While working on the upcoming ArangoDB 2.8, we have reimplemented some AQL functions in C++ for improved performance. AQL queries using these functions may benefit from using the new implementation of the function.

The following list shows the AQL functions for which a C++ implementation has been added in 2.8. The other C++-based AQL function implementations added since ArangoDB 2.5 are also still available.
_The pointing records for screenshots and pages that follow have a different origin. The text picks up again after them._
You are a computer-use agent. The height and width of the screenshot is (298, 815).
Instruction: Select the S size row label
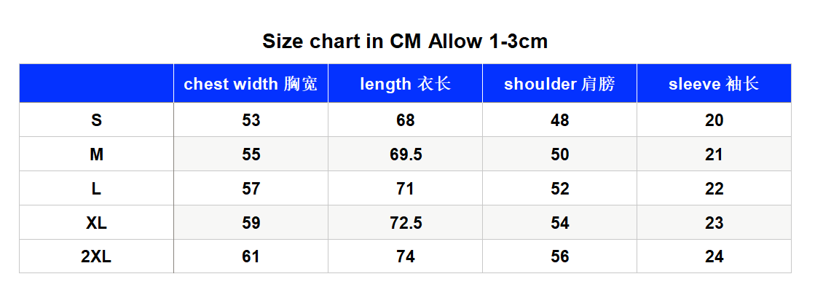[x=96, y=120]
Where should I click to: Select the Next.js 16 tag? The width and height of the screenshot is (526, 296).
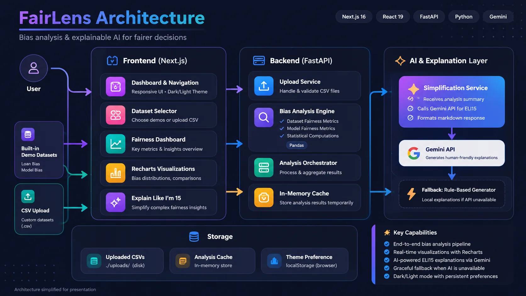click(354, 17)

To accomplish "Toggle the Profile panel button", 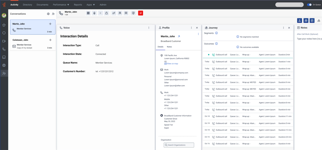I will point(299,21).
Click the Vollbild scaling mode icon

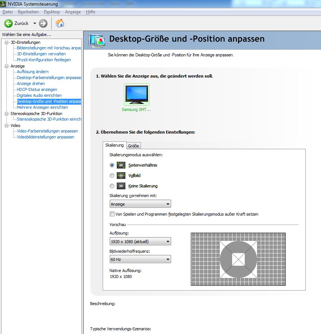click(121, 176)
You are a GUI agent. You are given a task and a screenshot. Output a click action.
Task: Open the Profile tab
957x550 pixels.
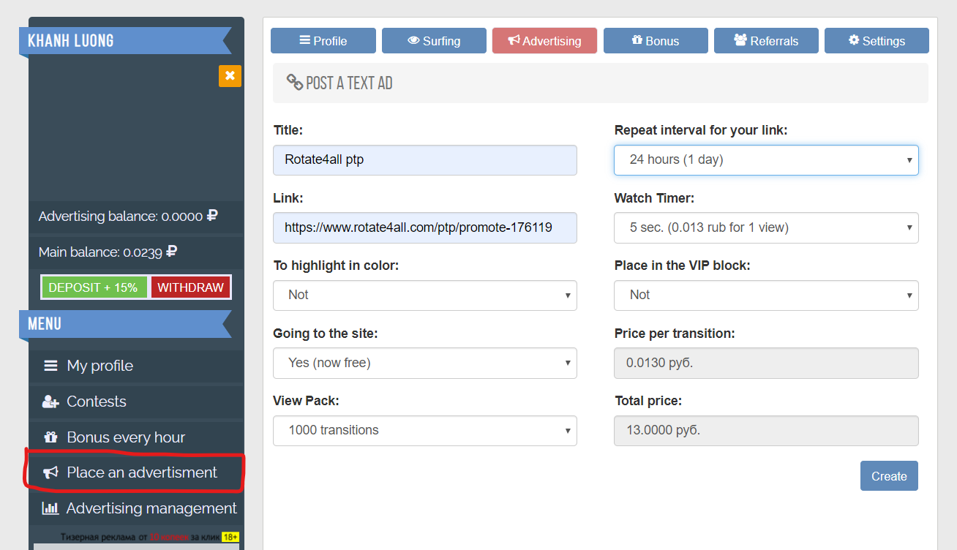(x=323, y=41)

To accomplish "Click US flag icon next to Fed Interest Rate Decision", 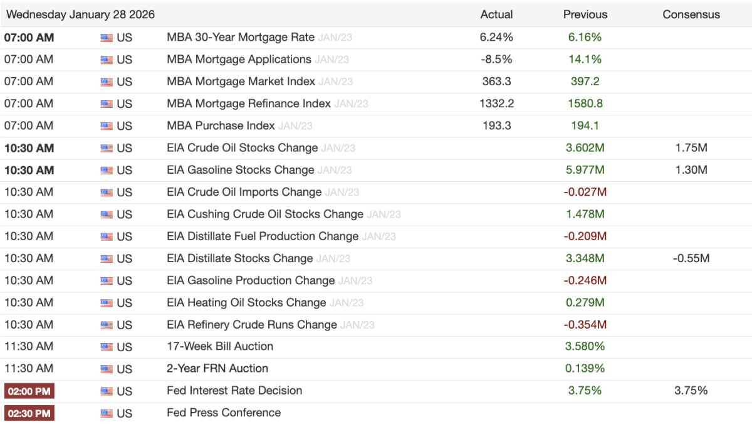I will click(107, 391).
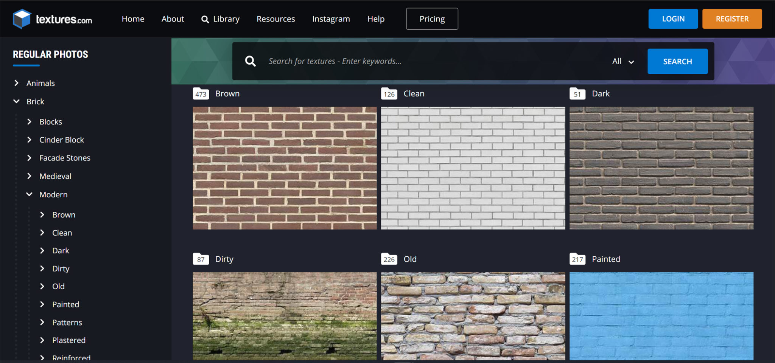Click the folder icon showing 126 on Clean category
This screenshot has width=775, height=363.
click(389, 93)

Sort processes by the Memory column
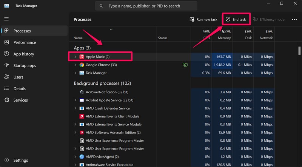pyautogui.click(x=224, y=34)
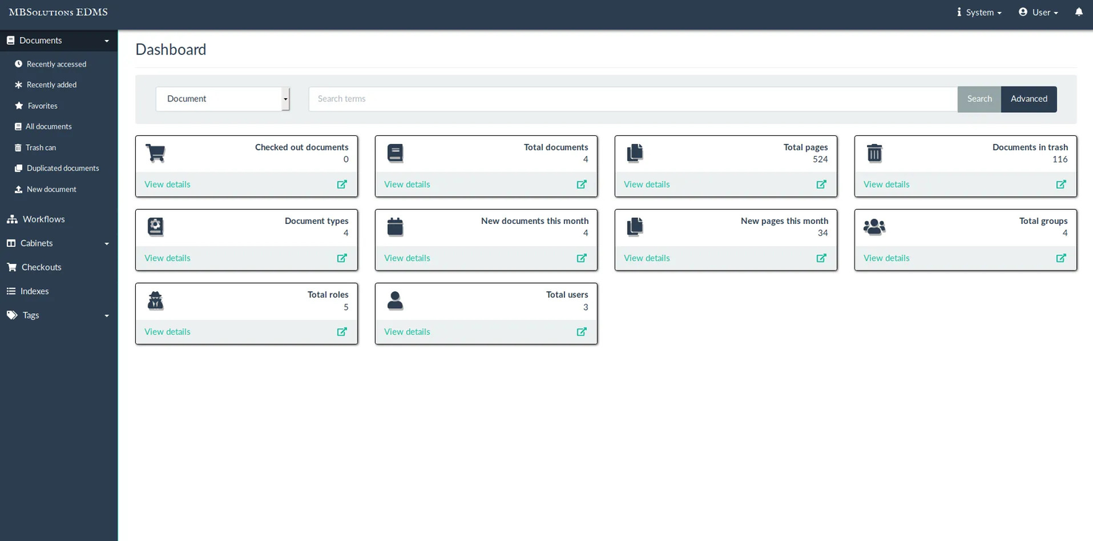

Here’s the list of functions added in 2.8:

  • document-related functions: DOCUMENT, EDGES, PARSE_IDENTIFIER
  • numerical functions: ABS, FLOOR, RAND, ROUND, SQRT
  • statistical functions: MEDIAN, PERCENTILE, STDDEV_POPULATION, STDDEV_SAMPLE, VARIANCE_POPULATION, VARIANCE_SAMPLE
  • geo functions: NEAR, WITHIN
  • array functions: APPEND, FIRST, FLATTEN, LAST, MINUS, NTH, POP, POSITION, PUSH, REMOVE_NTH, REMOVE_VALUE, REMOVE_VALUES, SHIFT, UNSHIFT
  • informational functions: COLLECTIONS, CURRENT_DATABASE, FIRST_DOCUMENT, FIRST_LIST, NOT_NULL
  • object-related functions: MERGE_RECURSIVE, ZIP

Following are a few example queries that benefit from using the C++ variants of some of the above functions:

Fetching documents programmatically using the DOCUMENT function:

  • query: FOR i IN 1..10000 RETURN DOCUMENT(test, CONCAT('test', i))
  • 2.7: 0.3005 s
  • 2.8: 0.1050 s

Fetching edges programmatically using the EDGES function:

  • query: FOR i IN 1..100000 RETURN EDGES(edges, CONCAT('test/test', i), 'outbound'):
  • 2.7: 4.3590 s
  • 2.8: 1.4469 s

Fetching many documents from a geo index, post-filtering most of them:

  • query: FOR doc IN WITHIN(locations, 0, 0, 100000) FILTER doc.value2 == 'test1001' LIMIT 1 RETURN doc
  • 2.7: 2.9876 s
  • 2.8: 0.4087 s

Generating random numbers:

  • query: FOR value IN 1..100000 RETURN RAND() * 50
  • 2.7: 0.1743 s
  • 2.8: 0.1364 s

Please note that not in every case there will be a tremendous speedup. As usual, it depends on how often a function is called inside a query and what other constructs are used. Your mileage may vary.